この先、加工肉が進化してそれがスタンダードな世界になった時には、この形態も再考する必要があるかもしれない。
でもお肉を食べる現在の世界であれば、頂いた命に感謝して活かし切ることが、わたしはSDGsだと感じる。
もちろん毛皮だけを目的とした動物殺傷も否定できないので、その部分は今後の課題でもある。
わたしもお話を伺うまでは毛皮であるムートンに対してためらう気持ちがあったのも事実。
思い込みや感情のSDGsの前に、ちゃんと知ること、調べることを意識して、正しい情報を元に取捨選択をすることの大事さを改めて感じた。
どうしても情報や思い込みが先走ってしまうので、気をつけよう。
ものづくり作家としての「つくる責任 つかう責任」、そして伝える責任
今回、工場には関西在住のバッグ作家さん2人と案内して頂いた企画会社の方と4名で訪ねました。
「以前は接客時にお客様と話す会話はデザインや使い心地など商品についてが主だったけど、最近はその素材が誰がどこでどんな風に作っているのか関心持つ人が増えたよね」
同行作家たちで共感した話。
自分の企画している商品の素材がどこでどんな風に作られているか、作り手が工場まで訪れる機会は少なく、知る機会がないのがほとんど。
「エコ」や「SDGs」が世の中流れだから、なんとなくそれっぽいからそうしよう、みたいなきれいに情報ラッピングされた商品だってたくさんある。

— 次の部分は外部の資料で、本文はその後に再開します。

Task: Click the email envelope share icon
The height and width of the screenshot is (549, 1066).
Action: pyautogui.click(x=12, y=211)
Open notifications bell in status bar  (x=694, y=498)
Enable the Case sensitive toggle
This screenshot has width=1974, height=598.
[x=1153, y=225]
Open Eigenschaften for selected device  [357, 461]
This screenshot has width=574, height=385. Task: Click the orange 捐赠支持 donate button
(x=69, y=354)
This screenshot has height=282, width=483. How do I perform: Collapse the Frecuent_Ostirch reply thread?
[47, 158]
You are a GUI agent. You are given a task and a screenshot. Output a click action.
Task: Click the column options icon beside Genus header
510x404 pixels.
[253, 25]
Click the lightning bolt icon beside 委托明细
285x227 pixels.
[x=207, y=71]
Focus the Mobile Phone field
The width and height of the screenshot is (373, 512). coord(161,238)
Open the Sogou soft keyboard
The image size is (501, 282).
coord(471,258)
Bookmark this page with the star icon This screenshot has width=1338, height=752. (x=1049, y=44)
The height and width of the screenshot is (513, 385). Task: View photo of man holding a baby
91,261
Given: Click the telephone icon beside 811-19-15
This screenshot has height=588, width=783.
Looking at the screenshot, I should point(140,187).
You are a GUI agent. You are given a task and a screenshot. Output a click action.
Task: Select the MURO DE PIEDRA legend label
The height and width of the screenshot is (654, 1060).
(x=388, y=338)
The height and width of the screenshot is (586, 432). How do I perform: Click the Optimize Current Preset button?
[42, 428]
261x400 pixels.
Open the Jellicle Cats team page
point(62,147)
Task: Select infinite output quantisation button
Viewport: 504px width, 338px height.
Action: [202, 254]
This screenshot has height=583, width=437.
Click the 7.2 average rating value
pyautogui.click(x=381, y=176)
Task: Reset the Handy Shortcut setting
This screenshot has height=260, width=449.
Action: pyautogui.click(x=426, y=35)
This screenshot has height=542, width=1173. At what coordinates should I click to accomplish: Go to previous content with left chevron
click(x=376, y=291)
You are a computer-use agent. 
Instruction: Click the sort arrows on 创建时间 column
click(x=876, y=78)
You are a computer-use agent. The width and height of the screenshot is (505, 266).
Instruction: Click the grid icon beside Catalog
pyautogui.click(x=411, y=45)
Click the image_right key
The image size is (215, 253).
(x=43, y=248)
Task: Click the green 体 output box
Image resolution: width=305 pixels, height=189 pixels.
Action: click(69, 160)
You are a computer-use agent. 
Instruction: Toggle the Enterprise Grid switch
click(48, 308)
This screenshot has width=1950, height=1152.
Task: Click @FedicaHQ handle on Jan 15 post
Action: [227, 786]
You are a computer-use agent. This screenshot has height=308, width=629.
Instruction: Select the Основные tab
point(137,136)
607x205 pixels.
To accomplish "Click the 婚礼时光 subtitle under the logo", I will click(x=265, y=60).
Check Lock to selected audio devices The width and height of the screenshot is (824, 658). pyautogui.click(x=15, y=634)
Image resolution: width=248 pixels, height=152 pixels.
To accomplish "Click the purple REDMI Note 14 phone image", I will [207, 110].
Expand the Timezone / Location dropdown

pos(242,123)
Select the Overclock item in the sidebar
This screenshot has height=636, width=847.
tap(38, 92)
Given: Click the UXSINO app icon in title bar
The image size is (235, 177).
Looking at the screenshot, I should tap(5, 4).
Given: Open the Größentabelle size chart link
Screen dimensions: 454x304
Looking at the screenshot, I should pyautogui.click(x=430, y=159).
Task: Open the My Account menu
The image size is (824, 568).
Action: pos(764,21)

そんな情報ラッピングされたステキなエコ商品が溢れる中で、現場からの情報をもとに自分の作る商品に対して自信を持って、お客様に伝えられるようになること。
それはさまざまな情報が錯綜している現代にとても重要なことだと感じる。
調べて知って、自分なりの正解をもつ
革製品の仕事に携わって約20年のわたし。
技術的なことは経験を積みたくさん知識を積んできたけれど、生きた動物から頂いた革という存在について向き合って考える機会は少なかった。
環境問題、SDGsやヴィーガンなどの流れがどんどん大きくなる今、食肉や皮革についてこれという正解は私自身も持ち合わせていない。
正解はなくても、調べて知って納得して、自分なりの正解を構築して、購入くださるお客様にも伝えていくことがますます重要になっていくと思う。
「ステキだから、デザインがいいから」
それだけでは溢れる低価格商品と同列になってしまう。
『この人・会社がこんな素材でこんな風に作られた商品だからお金を払いたいし、長く使い続けたい』
流れる情報や感覚に惑わされるのではなく、知り調べ、伝えて共感してもらう。
それがこれからもものづくりを続けていく自分たちの責任かもしれない。